Nonetheless, the district approved the contract without any public notification or scrutiny, something that rankled parents when they caught wind of the impending project.

One parent, Stephen Jenkins, opposed the project even though he used to be a zoning contractor who was involved in the siting of 45 Sprint towers. With the potential risk to children at the school, Jenkins said he would have never approved such a project.

“Sprint saying the antennae are safe is like the fox telling the chickens that it is safe to come out of the hen house,” Jenkins said. And Sprint representatives told SN&R that the towers are safe, relying on the fact that the studies completed so far on the issue are inconclusive.

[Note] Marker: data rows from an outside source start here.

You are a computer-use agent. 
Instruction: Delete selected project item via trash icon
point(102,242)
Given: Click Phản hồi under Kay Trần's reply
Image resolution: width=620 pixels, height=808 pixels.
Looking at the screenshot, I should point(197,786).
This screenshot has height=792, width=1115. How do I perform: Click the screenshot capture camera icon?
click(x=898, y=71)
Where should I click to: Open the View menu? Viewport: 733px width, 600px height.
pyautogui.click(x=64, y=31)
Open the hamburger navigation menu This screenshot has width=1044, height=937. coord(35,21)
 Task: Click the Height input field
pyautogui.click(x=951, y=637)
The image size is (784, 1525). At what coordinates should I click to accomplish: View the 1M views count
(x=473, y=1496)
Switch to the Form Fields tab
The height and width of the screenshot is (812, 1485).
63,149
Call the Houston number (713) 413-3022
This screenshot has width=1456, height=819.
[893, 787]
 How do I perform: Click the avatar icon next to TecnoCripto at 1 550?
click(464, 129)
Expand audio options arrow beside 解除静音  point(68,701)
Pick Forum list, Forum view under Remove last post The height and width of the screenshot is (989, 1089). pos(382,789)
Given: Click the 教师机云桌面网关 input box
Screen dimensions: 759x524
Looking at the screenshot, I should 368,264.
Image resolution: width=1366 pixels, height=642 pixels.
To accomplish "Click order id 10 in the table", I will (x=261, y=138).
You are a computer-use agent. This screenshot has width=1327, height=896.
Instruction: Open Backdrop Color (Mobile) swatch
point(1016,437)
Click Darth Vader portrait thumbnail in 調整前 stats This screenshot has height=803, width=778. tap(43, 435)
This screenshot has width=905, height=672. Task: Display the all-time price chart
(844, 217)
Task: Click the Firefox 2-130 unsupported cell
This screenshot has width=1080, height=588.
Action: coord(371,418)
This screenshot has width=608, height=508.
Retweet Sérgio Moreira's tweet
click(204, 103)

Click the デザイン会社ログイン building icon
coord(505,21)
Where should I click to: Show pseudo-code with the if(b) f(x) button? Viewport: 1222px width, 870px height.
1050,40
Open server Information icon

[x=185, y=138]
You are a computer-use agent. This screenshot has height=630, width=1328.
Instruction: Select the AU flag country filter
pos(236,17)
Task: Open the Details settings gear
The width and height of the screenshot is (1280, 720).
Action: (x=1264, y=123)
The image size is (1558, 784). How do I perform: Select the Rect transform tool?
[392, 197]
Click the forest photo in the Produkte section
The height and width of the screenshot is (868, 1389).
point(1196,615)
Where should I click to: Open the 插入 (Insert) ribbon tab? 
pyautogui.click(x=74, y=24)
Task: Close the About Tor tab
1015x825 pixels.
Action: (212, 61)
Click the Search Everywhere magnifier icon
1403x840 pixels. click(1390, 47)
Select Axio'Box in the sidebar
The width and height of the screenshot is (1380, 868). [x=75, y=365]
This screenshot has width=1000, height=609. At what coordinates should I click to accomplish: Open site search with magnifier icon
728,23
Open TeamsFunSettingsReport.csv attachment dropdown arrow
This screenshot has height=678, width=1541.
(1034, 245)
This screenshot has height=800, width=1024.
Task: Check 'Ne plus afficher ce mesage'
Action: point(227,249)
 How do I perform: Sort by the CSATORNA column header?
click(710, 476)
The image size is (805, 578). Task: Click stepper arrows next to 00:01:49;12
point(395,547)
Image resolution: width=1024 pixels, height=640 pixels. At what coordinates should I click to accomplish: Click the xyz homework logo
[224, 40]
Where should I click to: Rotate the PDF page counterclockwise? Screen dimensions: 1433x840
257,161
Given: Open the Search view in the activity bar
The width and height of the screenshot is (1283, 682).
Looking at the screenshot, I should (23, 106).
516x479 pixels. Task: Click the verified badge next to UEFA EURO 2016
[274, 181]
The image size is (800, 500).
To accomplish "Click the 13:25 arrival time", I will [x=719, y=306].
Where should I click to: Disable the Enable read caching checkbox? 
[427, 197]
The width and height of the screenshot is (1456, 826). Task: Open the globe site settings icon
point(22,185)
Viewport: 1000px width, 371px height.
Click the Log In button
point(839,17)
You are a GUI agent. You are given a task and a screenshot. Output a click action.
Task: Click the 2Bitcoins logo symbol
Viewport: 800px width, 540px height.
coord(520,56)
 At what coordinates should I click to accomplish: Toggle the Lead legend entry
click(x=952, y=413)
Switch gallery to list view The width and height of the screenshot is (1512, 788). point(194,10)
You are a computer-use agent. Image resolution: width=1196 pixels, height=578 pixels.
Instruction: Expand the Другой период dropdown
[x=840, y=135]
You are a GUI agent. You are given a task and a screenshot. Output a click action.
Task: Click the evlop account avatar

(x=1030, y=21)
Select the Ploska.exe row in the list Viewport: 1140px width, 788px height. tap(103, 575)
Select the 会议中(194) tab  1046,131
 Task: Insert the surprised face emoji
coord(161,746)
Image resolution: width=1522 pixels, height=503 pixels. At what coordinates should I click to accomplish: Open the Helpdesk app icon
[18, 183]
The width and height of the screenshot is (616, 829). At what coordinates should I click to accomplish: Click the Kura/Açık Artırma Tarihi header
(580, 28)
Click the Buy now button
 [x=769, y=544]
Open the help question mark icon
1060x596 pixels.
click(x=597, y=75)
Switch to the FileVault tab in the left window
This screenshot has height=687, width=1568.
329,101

Yet the anger over the Sprint tower was compounded by the fact that 12 Airtouch Cellular towers already exist on the same building that Sprint’s towers will occupy, surrounded by a chain-link fence and a sign that reads, “CAUTION … this site may exceed FCC rules for Public Exposure.”

According to parents at Kennedy, nobody, including the teachers, knew these towers existed until months after installation. Several calls to the district were not returned by press time.

Construction on the latest tower was scheduled to occur during Kennedy’s summer vacation. Parents demanded a community forum which has delayed construction, but it may be too little too late.

In a meeting on July 11, parents pleaded with Sprint to consider another location. Sprint states that it will focus on industrial and commercial zones first. However, the cellular provider is sticking to the fact that they have a legal lease with the district, and Kennedy is the optimal location for them.

Sacramento is the only district in the area to allow cell towers on classrooms. Other schools have them on athletic fields where exposure is farther away. Elk Grove Unified School District doesn’t allow them anywhere on campus because of the potential health risks.

Kennedy’s parents want to make sure that this type of thing doesn’t happen to other schools in the district. Sam Brannan Middle School and Marian Anderson Elementary are currently being targeted for cell tower locations, and as of August 16, the school community and surrounding area had not been notified.

Says Jenkins: “Anyone who says cellular antennae are safe doesn’t understand the inconclusive nature of research studies on the potential health effects of electro-magnetic exposure to school-age children.”